Essa nova estrutura permite que o Ministério da Agricultura libere o registro temporário de novos agrotóxicos mesmo se Ibama e Anvisa não tiverem concluído suas análises de risco.

Trator aplica veneno em uma lavoura ao lado de uma rodovia.
Se aprovação do produto não sair em no máximo dois anos, agrotóxico deve receber registro temporárioFoto: DW/Nádia Pontes

Para especialistas ouvidos pela DW, o próprio conceito de análise de risco fica amplo e indefinido. O texto considera, por exemplo, que a gestão deve "ponderar fatores políticos, econômicos, sociais e regulatórios" quando o assunto é avaliação de risco.

"Isso não faz sentido. É como se a nova lei trouxesse uma espécie de 'cheque em branco' sob esse rótulo de análise de risco", critica Vaz.

Com as mudanças, caso o pedido de liberação de um novo agrotóxico não tenha parecer conclusivo expedido no prazo de até dois anos, o Ministério da Agricultura é obrigado a dar um registro temporário.

É preciso, no entanto, que o produto seja empregado em pelo menos três países membros da Organização para Cooperação e Desenvolvimento Econômico (OCDE), que reúne 37 nações com restrições diversas.

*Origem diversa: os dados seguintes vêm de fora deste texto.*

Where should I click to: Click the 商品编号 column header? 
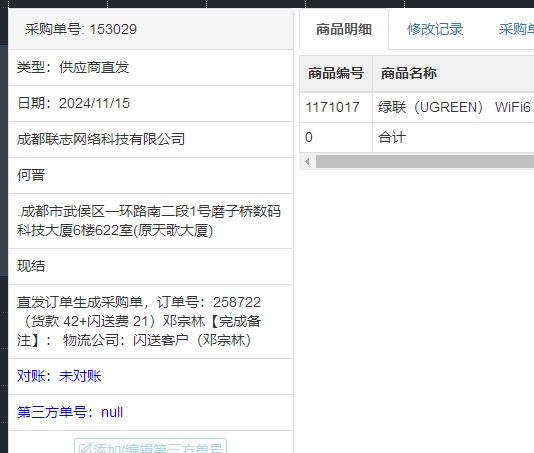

"Isso é uma grande mudança. No Brasil, demora-se até oito anos para aprovar um novo produto. É tanta demora, que o país perde o ciclo tecnológico e o produtor continua usando produtos velhos", comenta Lohbauer, da CropLife.

"Esse registro temporário é uma estratégia para o desmonte [da legislação]. A OCDE tem países como Japão, mas também tem Chile, Colômbia e México, que estão sujeitos às mesmas pressões que o Brasil e sofrem impactos de agrotóxicos como aqui", ressalta Bombardi.

Flexibilização de lei para aumentar vendas

Realização de testes que comprovem a segurança do uso de um componente e a análise dos riscos à saúde humana não são processos simples. Eles são demorados e complexos, e um dos limitadores para que um parecer definitivo possa ser emitido num prazo mais curto.

Até mesmo substâncias usadas há décadas nas lavouras, como o glifosato, podem apresentar problemas tardios. É o que mostram casos reunidos nos Estados Unidos.

Em 2020, a alemã do setor químico Bayer anunciou que pagaria mais de 10 bilhões de dólares para encerrar cerca de 95 mil processos movidos por americanos relacionados ao herbicida Roundup, que contém glifosato. O produto produzido pela Monsanto – adquirida pela Bayer em 2018 – é associado ao desenvolvimento de câncer.

Um dossiê técnico e científico assinado pela Associação Brasileira de Saúde Coletiva (Abrasco) aponta o interesse da indústria em flexibilizar a lei para aumentar as vendas de agrotóxicos, o que segundo os autores poderia levar ao aumento da contaminação dos trabalhadores rurais, da população e da natureza, sem contrapartidas de proteção à saúde e ao ambiente.

"É um perigo para o consumidor. Temos uma exposição crônica da população quando se trata de nível de resíduo nas águas e nos alimentos quando se compara com a União Europeia. Ao invés de haver uma modernização da lei que restrinja o uso de substâncias perigosas, a lei aumenta o risco", analisa Bombardi.